Oh I was going to be in trouble. The thought that I'd be spending an entire evening with him both thrilled and terrified me. What would he ask me? What would I say? Would we slow dance together and for how many songs? Would he kiss me? Did I want to be kissed? Could I handle a kiss from Peter Parker?
"I'll see you tomorrow night," he said. "Stay safe till then." I couldn't help but smile back at him as radiantly as he'd smiled at me. He was contagious. I definitely had the Peter Parker virus.
He waved goodbye and left down the hallway.
I took a few steps back till my back hit the cool metal ridges of my locker. "Oh boy," I whispered. I lunged forward, pulling my bag over my shoulder. Then I ran down the hallway too.
I was going to go home and finish the last of my math homework. Then I was going to ask mom if she could help me pick out a dress for the dance.
I had two to choose from. One that I wore for parties. It was simple, practical and black. And the other was my attempt at being trendy. It was blue, lace and sparkly. Now that I thought about it I was sure that I wasn't going to wear that one.
Dress was picked out in that case. I was going to wear my little black dress. It was above the knee with spaghetti straps. I was going to wear my curly black hair up. And my small string of pearls.
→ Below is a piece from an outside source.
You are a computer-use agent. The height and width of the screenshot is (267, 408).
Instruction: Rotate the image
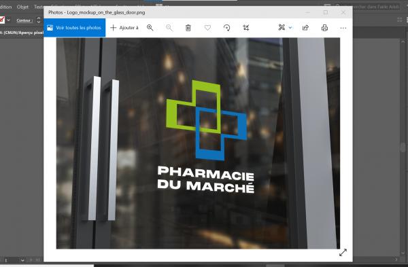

I hadn't made out of school and I already felt lighter. I opened the entrance doors and skipped down the stairs. I stopped on the last step. Someone was watching me. I had a good sense for things like that. I looked around the empty parking lot. I looked ahead into the trees. I looked up and then behind me.
Nothing.
I jumped down the last step and began to walk home. The feeling persisted but I tried my best to bury it in the back of my mind. I had a date with Peter Parker.